Вечером они неторопливо возвращались домой, минуя все шумные места города, — брели мимо клуба, мимо открытых еще магазинов и пивных, — две маленькие темные фигурки с набитыми мокрыми рюкзаками, пригнетавшими их к самой земле, — а потом выходили к мосту и шли тропинкой по-над рекой. Едва ли замечали они вокруг смуглую позолоту вечернего света, длинные шнурки тишины на плакучих березках, замерших на берегу реки, бездонной, как само небо, отраженное в ней.

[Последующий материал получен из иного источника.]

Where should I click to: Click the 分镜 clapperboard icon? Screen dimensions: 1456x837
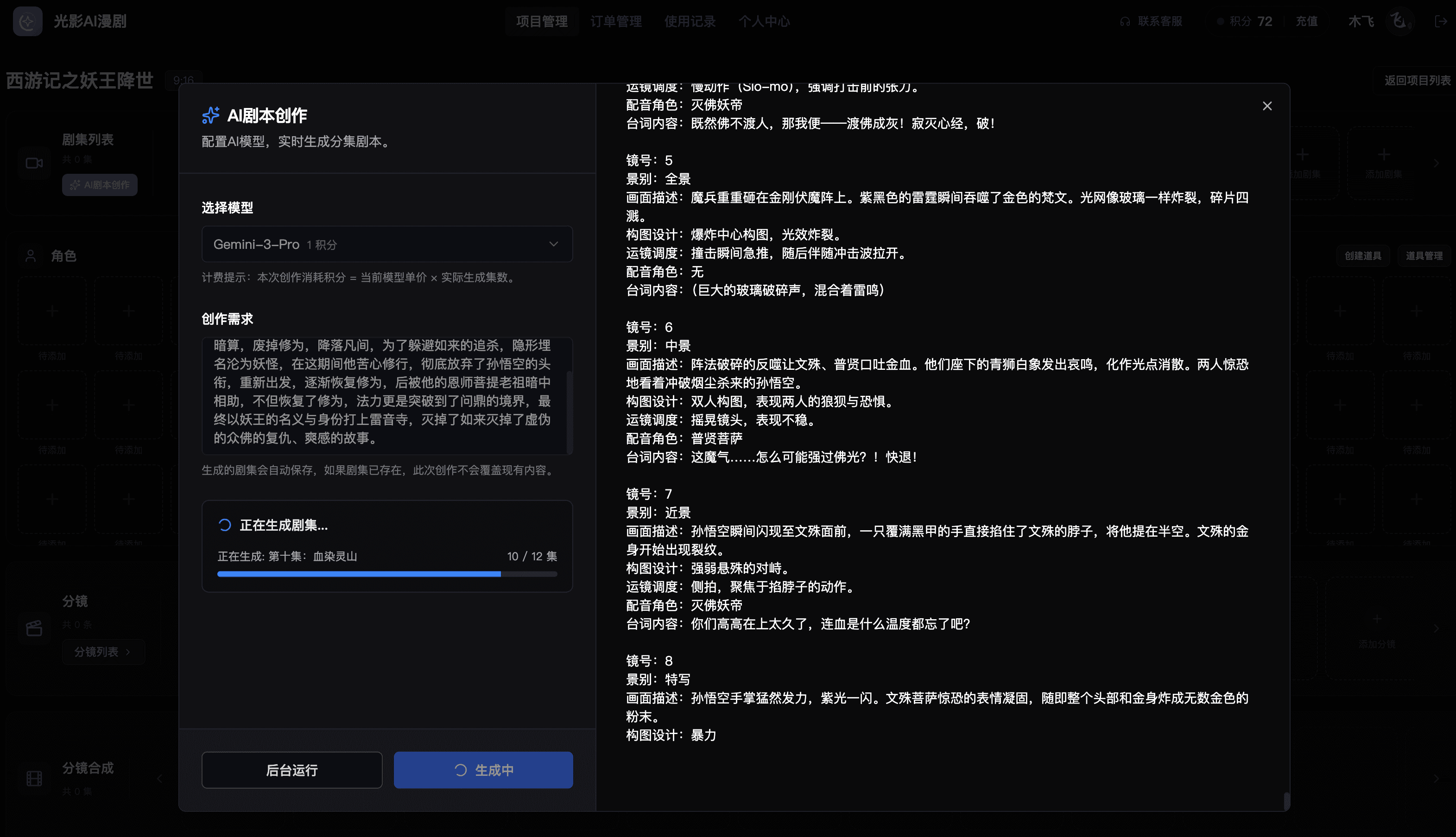point(34,628)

Ночью в своей каморке, ворочаясь и кашляя на жесткой, неудобной кровати, Невеста Моря все еще додумывала свой разговор с названой сестрой. На земле так прозрачно и далеко видно, и людям так легко найти друга — увидеть и полюбить. Но прозрачность эта обманчива — на дне моря всегда темно, хотя морская вода тоже прозрачна. Любовь насылается на людей властью неба, а расплачивается за нее сам человек — тревогами, болью, безутешными утратами, смертью. Что ж, это достаточная Цена за любовь, так пускай же она свершится за эту Цену. И, придя к такой мысли, старая женщина успокоилась, зевнула и спокойно заснула до утра.
А вскоре к ней на улице подошел немой человек, прозванный Высоким Немым за свой рост, и протянул бумажку, на которой что-то было написано.
Этот немой был привезен родственниками из Кореи после войны. Рассказывали, что на войне он получил тяжелую встряску и после контузии онемел, а в поведении стал допускать всякие причуды. Так, он всегда носил при себе бумажки и, выбрав кого-нибудь из встречных, подходил и совал тому под нос бумажку. На ней бывало написано рукой немого что-нибудь всегда бессмысленное и вздорное: «Внутри уха», «Хор вождей», «Треска прошла слева»… Непонятно было, чего же бывший офицер хотел добиться этим: то ли похвастать своим почерком — говорили, что когда-то он занимался каллиграфией, — то ли просто показать, что он человек образованный. Глядел он при этом на читавшего пронзительно, требовательно, поджав в узкую щель губы.
На бумажке, поданной им Невесте Моря, было ровными буквами выведено: «ТОМИКО УБИЛА».
— Нелепый человек! Странный человек! — воскликнула Невеста Моря, отталкивая руку немого с запиской. — Зачем ты матери показываешь такие вещи? Поди прочь от меня, нелепый человек!